I am glad to describe some of the books about World War II that are especially meaningful to me—all the more so since I learned about the great research and educational work that World War II is doing.

I would like to thank the authors and the editorial board of the publication for the serious and thoughtful approach to one of the most difficult pages in the history of civilization. I was deeply touched by the article “Russia’s Ice Road Truckers” (November/December 2010), dedicated to Leningrad of the blockade period and the immortal feats of the inhabitants of that heroic city. In general, I would like to note the serious, objective, and professional approach that characterizes World War II.

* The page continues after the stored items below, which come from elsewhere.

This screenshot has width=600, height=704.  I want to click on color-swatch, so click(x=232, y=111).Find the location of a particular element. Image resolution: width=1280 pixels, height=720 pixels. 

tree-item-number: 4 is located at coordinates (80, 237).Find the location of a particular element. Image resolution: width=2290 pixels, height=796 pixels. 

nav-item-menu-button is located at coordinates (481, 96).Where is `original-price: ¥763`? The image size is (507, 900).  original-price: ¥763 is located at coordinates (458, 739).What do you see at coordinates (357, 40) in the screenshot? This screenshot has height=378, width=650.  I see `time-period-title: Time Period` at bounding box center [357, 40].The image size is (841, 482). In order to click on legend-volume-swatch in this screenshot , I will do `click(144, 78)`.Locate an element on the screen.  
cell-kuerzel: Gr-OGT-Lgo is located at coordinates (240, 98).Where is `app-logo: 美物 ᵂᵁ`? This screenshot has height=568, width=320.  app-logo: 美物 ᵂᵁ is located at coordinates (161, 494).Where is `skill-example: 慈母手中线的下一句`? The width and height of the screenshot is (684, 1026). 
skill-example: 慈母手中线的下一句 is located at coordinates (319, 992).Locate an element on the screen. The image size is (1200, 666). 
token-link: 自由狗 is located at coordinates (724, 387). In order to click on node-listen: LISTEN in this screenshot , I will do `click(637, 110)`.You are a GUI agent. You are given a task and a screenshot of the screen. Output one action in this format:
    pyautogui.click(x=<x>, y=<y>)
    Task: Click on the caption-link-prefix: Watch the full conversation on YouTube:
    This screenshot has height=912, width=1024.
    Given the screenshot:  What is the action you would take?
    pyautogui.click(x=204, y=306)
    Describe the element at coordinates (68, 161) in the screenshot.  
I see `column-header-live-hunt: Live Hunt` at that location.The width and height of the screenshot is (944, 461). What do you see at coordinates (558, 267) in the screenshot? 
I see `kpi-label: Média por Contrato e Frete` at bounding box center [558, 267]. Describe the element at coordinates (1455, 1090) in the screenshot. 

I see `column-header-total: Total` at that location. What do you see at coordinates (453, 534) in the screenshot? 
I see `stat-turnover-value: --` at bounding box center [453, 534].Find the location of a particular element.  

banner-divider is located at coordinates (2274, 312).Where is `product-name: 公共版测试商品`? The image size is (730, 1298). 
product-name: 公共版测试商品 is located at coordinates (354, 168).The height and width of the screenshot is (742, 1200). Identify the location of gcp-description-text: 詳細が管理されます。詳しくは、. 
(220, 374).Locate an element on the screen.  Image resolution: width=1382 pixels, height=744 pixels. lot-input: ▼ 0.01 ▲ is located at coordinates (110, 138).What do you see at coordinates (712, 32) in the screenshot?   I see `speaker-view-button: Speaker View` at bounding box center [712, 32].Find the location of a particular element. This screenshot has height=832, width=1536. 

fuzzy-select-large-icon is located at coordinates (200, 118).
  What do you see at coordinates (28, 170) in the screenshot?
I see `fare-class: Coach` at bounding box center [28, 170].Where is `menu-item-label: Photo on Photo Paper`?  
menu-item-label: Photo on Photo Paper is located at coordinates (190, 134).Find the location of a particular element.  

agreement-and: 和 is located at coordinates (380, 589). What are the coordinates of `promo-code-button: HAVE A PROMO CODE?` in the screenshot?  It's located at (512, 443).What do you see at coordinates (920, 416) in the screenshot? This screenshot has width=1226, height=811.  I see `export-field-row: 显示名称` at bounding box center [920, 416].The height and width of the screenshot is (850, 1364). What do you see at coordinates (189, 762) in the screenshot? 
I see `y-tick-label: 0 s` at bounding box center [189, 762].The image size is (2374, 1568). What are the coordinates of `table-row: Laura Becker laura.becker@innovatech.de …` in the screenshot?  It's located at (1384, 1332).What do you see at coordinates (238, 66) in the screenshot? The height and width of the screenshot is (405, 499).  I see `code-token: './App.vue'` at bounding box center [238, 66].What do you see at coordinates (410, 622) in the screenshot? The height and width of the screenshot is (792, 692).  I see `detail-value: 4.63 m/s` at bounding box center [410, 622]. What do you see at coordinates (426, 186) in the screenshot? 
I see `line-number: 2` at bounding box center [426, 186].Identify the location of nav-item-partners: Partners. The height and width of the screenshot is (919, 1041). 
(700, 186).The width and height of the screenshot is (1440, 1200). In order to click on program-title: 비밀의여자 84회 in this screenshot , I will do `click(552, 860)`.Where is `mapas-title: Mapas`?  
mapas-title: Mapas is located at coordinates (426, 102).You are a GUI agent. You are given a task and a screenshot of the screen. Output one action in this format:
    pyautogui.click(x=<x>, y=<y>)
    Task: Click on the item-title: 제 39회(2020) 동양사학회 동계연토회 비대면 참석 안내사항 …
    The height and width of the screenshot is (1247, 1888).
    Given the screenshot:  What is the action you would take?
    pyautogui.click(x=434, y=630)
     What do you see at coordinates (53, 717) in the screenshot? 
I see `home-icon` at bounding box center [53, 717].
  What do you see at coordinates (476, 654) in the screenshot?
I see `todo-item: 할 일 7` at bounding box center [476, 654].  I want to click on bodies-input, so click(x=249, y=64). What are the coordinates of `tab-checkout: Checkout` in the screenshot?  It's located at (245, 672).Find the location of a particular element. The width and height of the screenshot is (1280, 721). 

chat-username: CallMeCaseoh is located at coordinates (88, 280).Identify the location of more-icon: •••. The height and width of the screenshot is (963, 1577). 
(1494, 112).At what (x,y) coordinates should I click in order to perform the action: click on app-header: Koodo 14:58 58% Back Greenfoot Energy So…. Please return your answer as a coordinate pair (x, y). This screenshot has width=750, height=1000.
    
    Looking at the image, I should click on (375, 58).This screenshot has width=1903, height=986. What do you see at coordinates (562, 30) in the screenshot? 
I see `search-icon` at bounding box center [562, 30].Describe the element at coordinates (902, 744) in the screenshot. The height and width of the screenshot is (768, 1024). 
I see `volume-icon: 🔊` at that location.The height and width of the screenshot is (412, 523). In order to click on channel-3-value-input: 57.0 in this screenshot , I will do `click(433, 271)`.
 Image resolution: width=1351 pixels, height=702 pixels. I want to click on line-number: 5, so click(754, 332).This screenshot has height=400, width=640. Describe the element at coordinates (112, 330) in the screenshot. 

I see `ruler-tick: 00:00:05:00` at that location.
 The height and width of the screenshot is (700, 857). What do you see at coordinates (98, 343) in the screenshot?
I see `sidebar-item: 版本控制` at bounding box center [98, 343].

Practically every family in Russia had its own casualties in that war. Both the pride in the victory and the pain of the losses are passed from generation to generation. And I think you will understand why we perceive any falsifications, any distortions of the history of World War II, any betrayal of the memory of the victory over Nazism as a personal insult, a sacrilege. For us it is very important that the majority of people all over the world share this principled position— that the voice of scholars and journalists, considering their professional and moral duty, sound loudly to tell the truth about World War II, its sources and lessons, and about the priceless experience of alliance. About the true heroes, in the face of which time does not really matter. And about the criminals who are not subject to rehabilitation.

Russian experts and historians are now very productively collaborating with colleagues from Germany, Poland, and other European countries. The veil of secrecy is being lifted from archival collections, and documents are finally being published. Roundtables and joint seminars are being held on World War II and on the seminal, dramatic, and sometimes debatable and not completely unambiguous events of the 1930s and 1940s. We support such a scholarly, non-politicized dialogue, and assume that American specialists will join in such efforts.

The memory of World War II, its terrible images, and its tragic times will always be imprinted in the reminiscences of its eyewitnesses—in their letters, stories, and memoirs. Turning to them gives us much to ponder. And, of course, the creative work of writers who served on the front lines—for example, nobody wrote about the history of World War I or about broken destinies more sincerely or truthfully than Hemingway or Remarque.

Russia is by rights proud of its entire constellation of outstanding writers and poets who were at the front and saw death face to face. I would recommend that you read their honest books, as they are devoid of falsification and pathos.

Learn about the heroes in the stories and novels of our war correspondents Konstantin Simonov (The Living and the Dead, 1959) or Mikhail Sholokhov (The Fate of a Man, 1957; They Fought for Their Country, 1959). Learn about the self-affirmation and great patience of the ordinary Soviet soldier, who became the theme of the works of officers Boris Vasil’ev (And the Dawns Here are Quiet, 1969; He Was Not on the List, 1974) and Konstantin Vorob’ev (Killed Near Moscow, 1963; It is We, God! 1943). The book Moment of Truth (1973) by Vladimir Bogomolov, who went as a volunteer to the front, will tell you about the difficult days of military intelligence, filled with danger.

Let me add that these and many other works of our writers who served at the front have been translated into foreign languages. They have been adapted for the screen and some have become classics.

To conclude, I would like to wish the editors and readers of World War II all the best. Let us together protect and vindicate the truth.